This is very heart wrenching. I can practically feel the depth of loss you express.
I wish I had answers for you. I wish I could tell you things will improve. That you will find one who will learn you and replace Him. (if that's even something you'd even want when it presents itself.

I know nothing of you. So I cannot do either.
Steel your heart for the road to come. But don't blind yourself to possibilities.
I hope the very best for you. :rose:
 
I just want to thank everyone who has replied, I couldn't possibly try to articulate all the things you've made me think, but I do want you to know that I've read (and will likely re-read many times) all of your words. It's nice to know that I'm not alone. It's also nice to know that perhaps some day I will find someone else, but as someone said, it involves trust and I'm not sure I will ever get to that trust level with anyone again, but never say never, right?
 
I just want to thank everyone who has replied, I couldn't possibly try to articulate all the things you've made me think, but I do want you to know that I've read (and will likely re-read many times) all of your words.

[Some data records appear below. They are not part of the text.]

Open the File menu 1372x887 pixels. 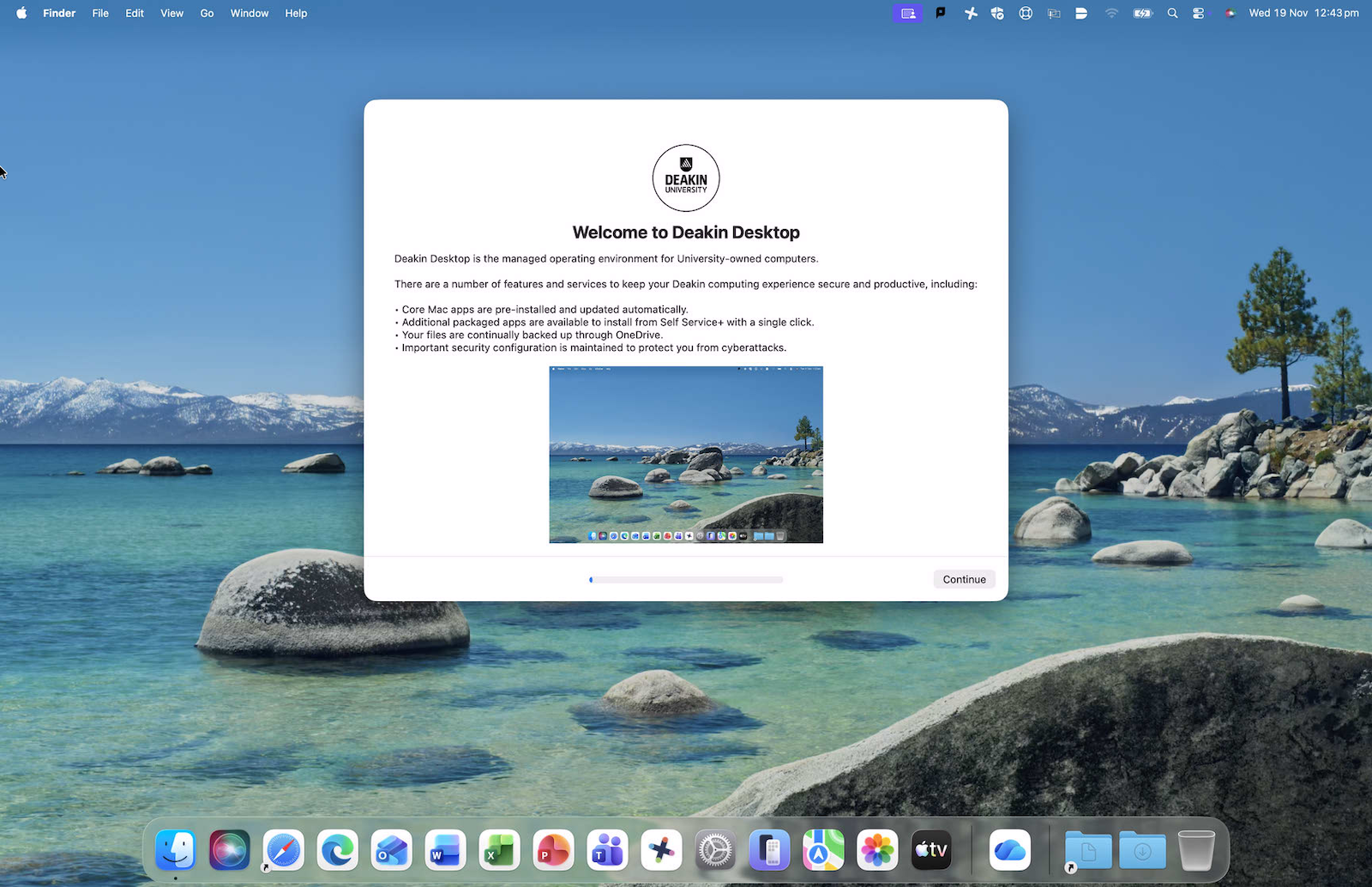(x=100, y=13)

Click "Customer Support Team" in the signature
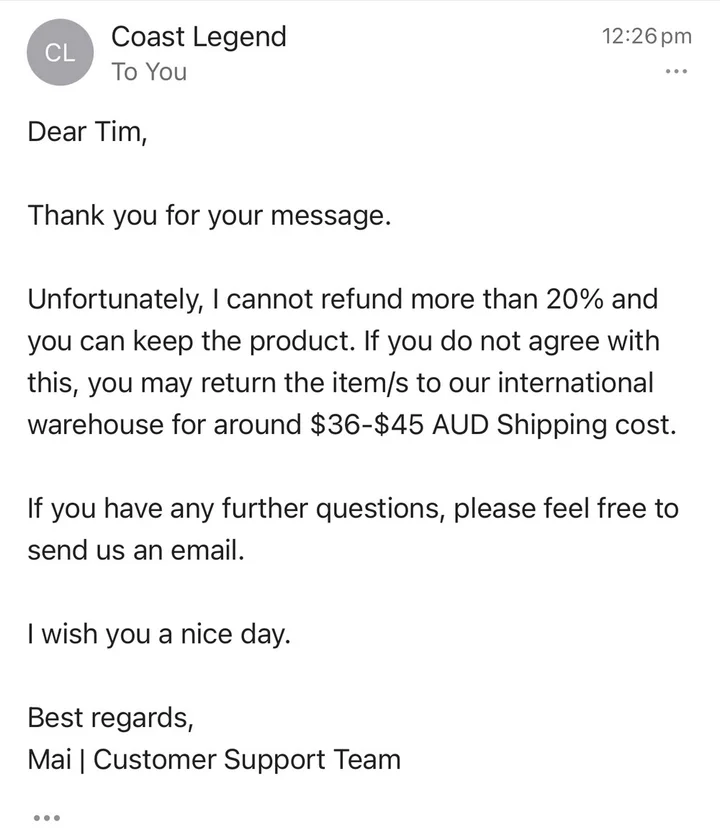pyautogui.click(x=247, y=759)
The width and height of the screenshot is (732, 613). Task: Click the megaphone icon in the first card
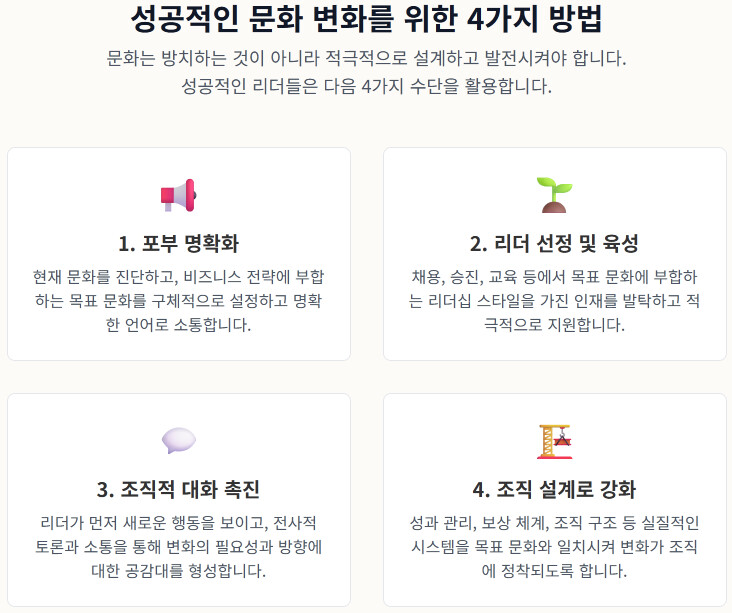(178, 195)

It's nice to know that I'm not alone. It's also nice to know that perhaps some day I will find someone else, but as someone said, it involves trust and I'm not sure I will ever get to that trust level with anyone again, but never say never, right?

Good girl.
 
This is very heart wrenching. I can practically feel the depth of loss you express.
I wish I had answers for you. I wish I could tell you things will improve. That you will find one who will learn you and replace Him. (if that's even something you'd even want when it presents itself.

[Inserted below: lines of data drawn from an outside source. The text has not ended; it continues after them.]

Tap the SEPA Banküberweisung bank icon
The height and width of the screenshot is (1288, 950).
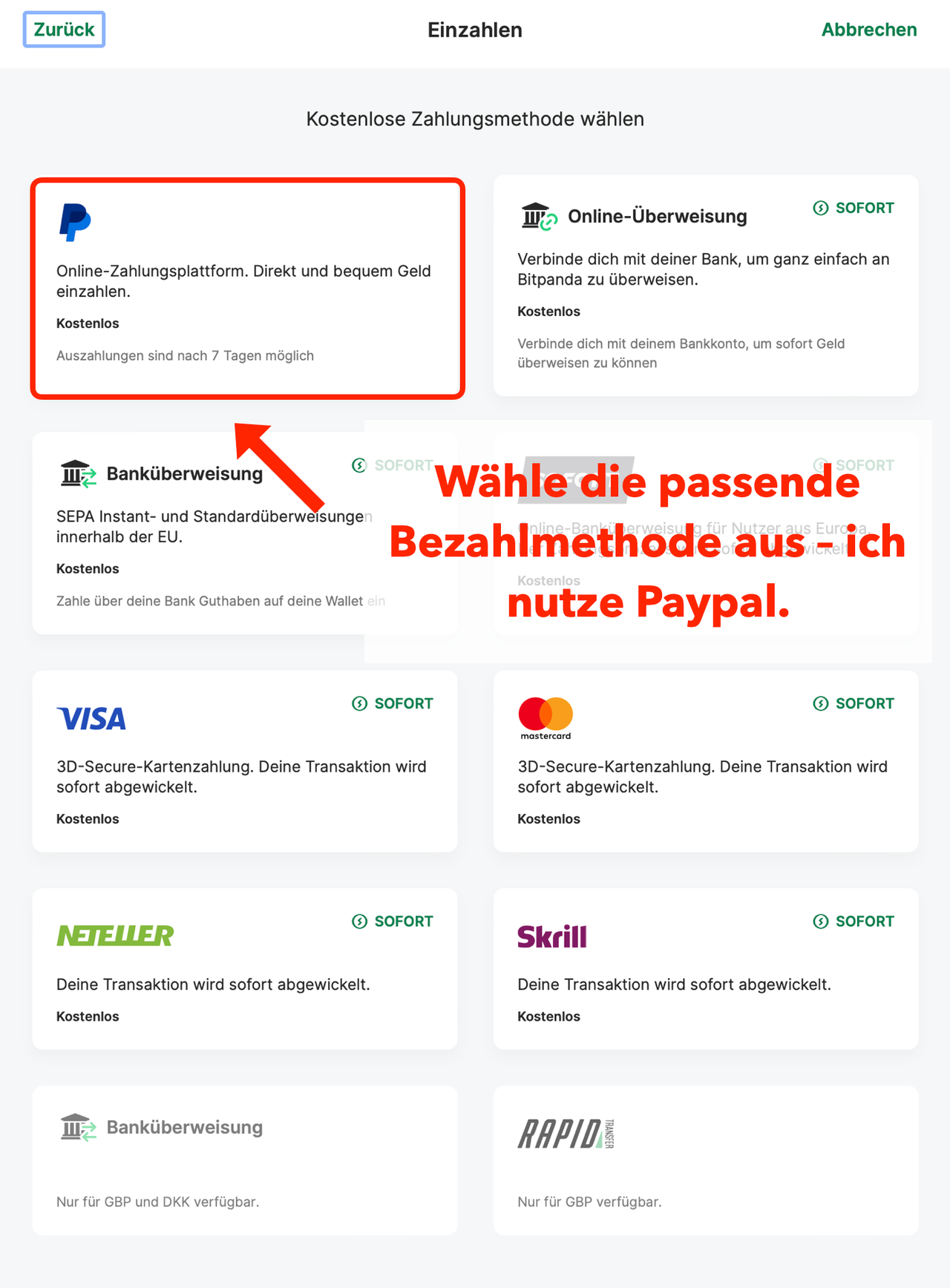point(78,473)
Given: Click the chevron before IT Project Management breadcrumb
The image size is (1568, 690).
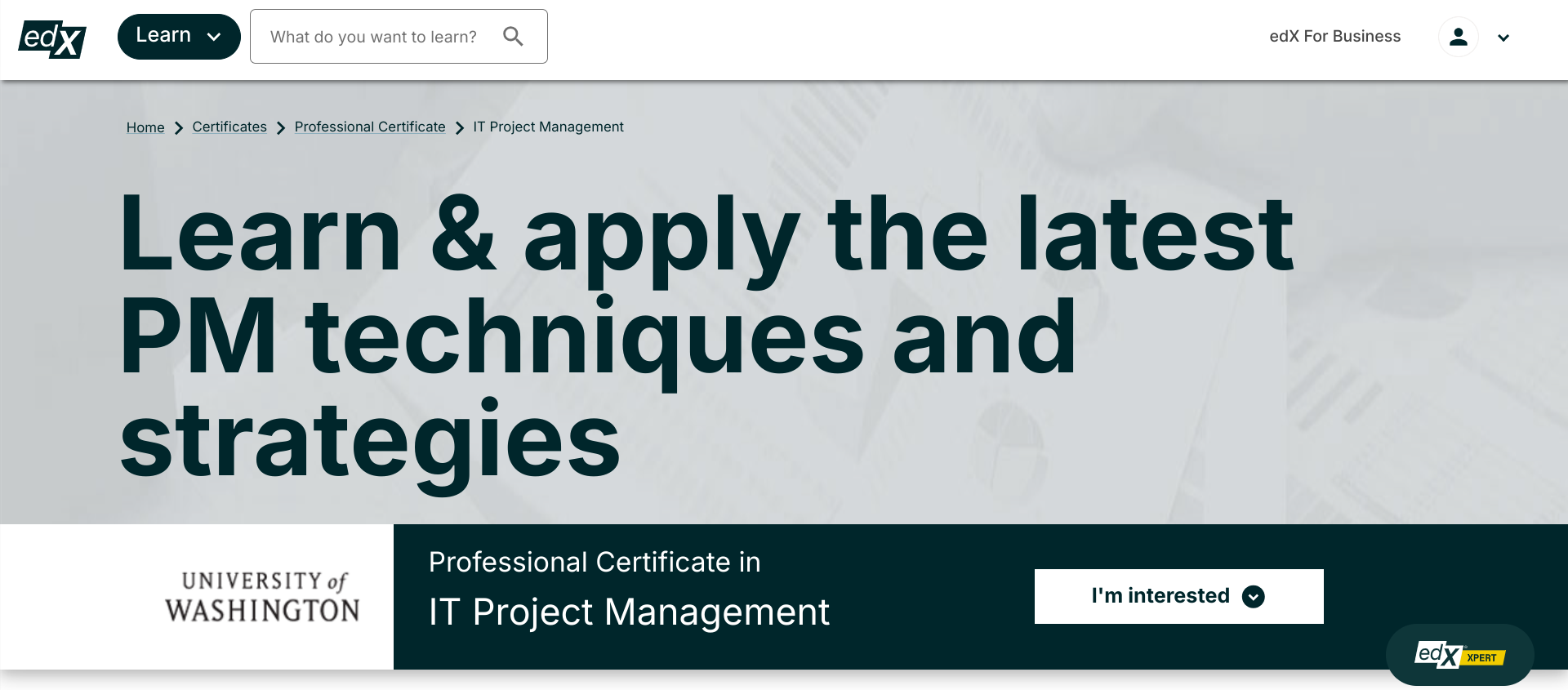Looking at the screenshot, I should point(460,128).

I know nothing of you. So I cannot do either.
Steel your heart for the road to come. But don't blind yourself to possibilities.
I hope the very best for you. :rose:

Wise words, beautifully put Twysted. I second them wholeheartedly, especially the bolded part. :rose:
 
This is very heart wrenching. I can practically feel the depth of loss you express.
I wish I had answers for you. I wish I could tell you things will improve. That you will find one who will learn you and replace Him. (if that's even something you'd even want when it presents itself.

I know nothing of you. So I cannot do either.
Steel your heart for the road to come. But don't blind yourself to possibilities.
I hope the very best for you. :rose:


It's 1156 and I only just found this post, so I will present & then take care of the task.
 
*Beams*

*Hasn't been called a 'good girl' in a very long time*




*Might have a teensy bit of submissive left in her somewhere*

I find this reaction to be a good sign for your future. :cattail:

You might not feel the desire to submit now, and that is probably because you still mourn the loss of your Dom. But, if you look deeply into your reaction here, you'll see what I see. You beamed at being called "a good girl". It just makes me smile that you had this moment. There will be others. Everything in its own time.
 
It actually caught me off guard that it would impact me the way it did.